**TASK BRIEF:**
Transcribe each entry so that nothing differs from the original.

**AVAILABLE DATA:**
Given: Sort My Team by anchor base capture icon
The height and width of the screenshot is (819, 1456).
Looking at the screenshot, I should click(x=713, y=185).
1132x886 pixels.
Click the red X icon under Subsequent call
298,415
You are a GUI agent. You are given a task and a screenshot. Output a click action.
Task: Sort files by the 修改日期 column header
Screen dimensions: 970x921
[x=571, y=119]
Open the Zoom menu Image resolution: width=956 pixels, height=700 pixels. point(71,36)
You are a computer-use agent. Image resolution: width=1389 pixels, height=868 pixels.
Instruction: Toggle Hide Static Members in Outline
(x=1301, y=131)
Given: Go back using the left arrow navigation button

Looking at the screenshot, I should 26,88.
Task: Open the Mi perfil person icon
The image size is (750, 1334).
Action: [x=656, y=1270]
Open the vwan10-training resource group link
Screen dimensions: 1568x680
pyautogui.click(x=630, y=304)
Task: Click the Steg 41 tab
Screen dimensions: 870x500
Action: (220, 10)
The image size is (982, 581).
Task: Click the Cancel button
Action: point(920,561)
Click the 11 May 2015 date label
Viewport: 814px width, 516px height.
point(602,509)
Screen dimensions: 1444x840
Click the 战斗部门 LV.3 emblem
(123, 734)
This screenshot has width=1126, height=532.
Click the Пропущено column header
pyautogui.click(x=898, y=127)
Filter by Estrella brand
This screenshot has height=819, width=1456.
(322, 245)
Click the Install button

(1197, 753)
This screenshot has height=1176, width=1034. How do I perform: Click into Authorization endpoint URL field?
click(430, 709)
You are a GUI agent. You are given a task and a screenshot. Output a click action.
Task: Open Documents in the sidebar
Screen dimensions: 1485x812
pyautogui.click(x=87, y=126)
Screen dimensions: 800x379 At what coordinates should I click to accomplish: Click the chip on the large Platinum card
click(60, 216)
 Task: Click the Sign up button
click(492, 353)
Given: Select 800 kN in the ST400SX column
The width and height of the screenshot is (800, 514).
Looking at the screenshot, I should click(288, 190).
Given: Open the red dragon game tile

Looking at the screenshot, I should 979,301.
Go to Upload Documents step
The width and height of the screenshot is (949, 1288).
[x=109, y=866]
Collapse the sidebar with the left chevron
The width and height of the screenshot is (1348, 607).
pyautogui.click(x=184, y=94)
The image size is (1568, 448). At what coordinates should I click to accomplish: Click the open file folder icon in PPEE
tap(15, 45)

**ANSWER FOR THIS EXERCISE:**
Given: Sort My Team by anchor base capture icon
The height and width of the screenshot is (819, 1456).
Looking at the screenshot, I should click(x=713, y=185).
1132x886 pixels.
Click the red X icon under Subsequent call
298,415
You are a GUI agent. You are given a task and a screenshot. Output a click action.
Task: Sort files by the 修改日期 column header
Screen dimensions: 970x921
[x=571, y=119]
Open the Zoom menu Image resolution: width=956 pixels, height=700 pixels. point(71,36)
You are a computer-use agent. Image resolution: width=1389 pixels, height=868 pixels.
Instruction: Toggle Hide Static Members in Outline
(x=1301, y=131)
Given: Go back using the left arrow navigation button

Looking at the screenshot, I should 26,88.
Task: Open the Mi perfil person icon
The image size is (750, 1334).
Action: [x=656, y=1270]
Open the vwan10-training resource group link
Screen dimensions: 1568x680
pyautogui.click(x=630, y=304)
Task: Click the Steg 41 tab
Screen dimensions: 870x500
Action: (220, 10)
The image size is (982, 581).
Task: Click the Cancel button
Action: point(920,561)
Click the 11 May 2015 date label
Viewport: 814px width, 516px height.
point(602,509)
Screen dimensions: 1444x840
Click the 战斗部门 LV.3 emblem
(123, 734)
This screenshot has width=1126, height=532.
Click the Пропущено column header
pyautogui.click(x=898, y=127)
Filter by Estrella brand
This screenshot has height=819, width=1456.
(322, 245)
Click the Install button

(1197, 753)
This screenshot has height=1176, width=1034. How do I perform: Click into Authorization endpoint URL field?
click(430, 709)
You are a GUI agent. You are given a task and a screenshot. Output a click action.
Task: Open Documents in the sidebar
Screen dimensions: 1485x812
pyautogui.click(x=87, y=126)
Screen dimensions: 800x379 At what coordinates should I click to accomplish: Click the chip on the large Platinum card
click(60, 216)
 Task: Click the Sign up button
click(492, 353)
Given: Select 800 kN in the ST400SX column
The width and height of the screenshot is (800, 514).
Looking at the screenshot, I should click(288, 190).
Given: Open the red dragon game tile

Looking at the screenshot, I should 979,301.
Go to Upload Documents step
The width and height of the screenshot is (949, 1288).
[x=109, y=866]
Collapse the sidebar with the left chevron
The width and height of the screenshot is (1348, 607).
pyautogui.click(x=184, y=94)
The image size is (1568, 448). At what coordinates should I click to accomplish: Click the open file folder icon in PPEE
tap(15, 45)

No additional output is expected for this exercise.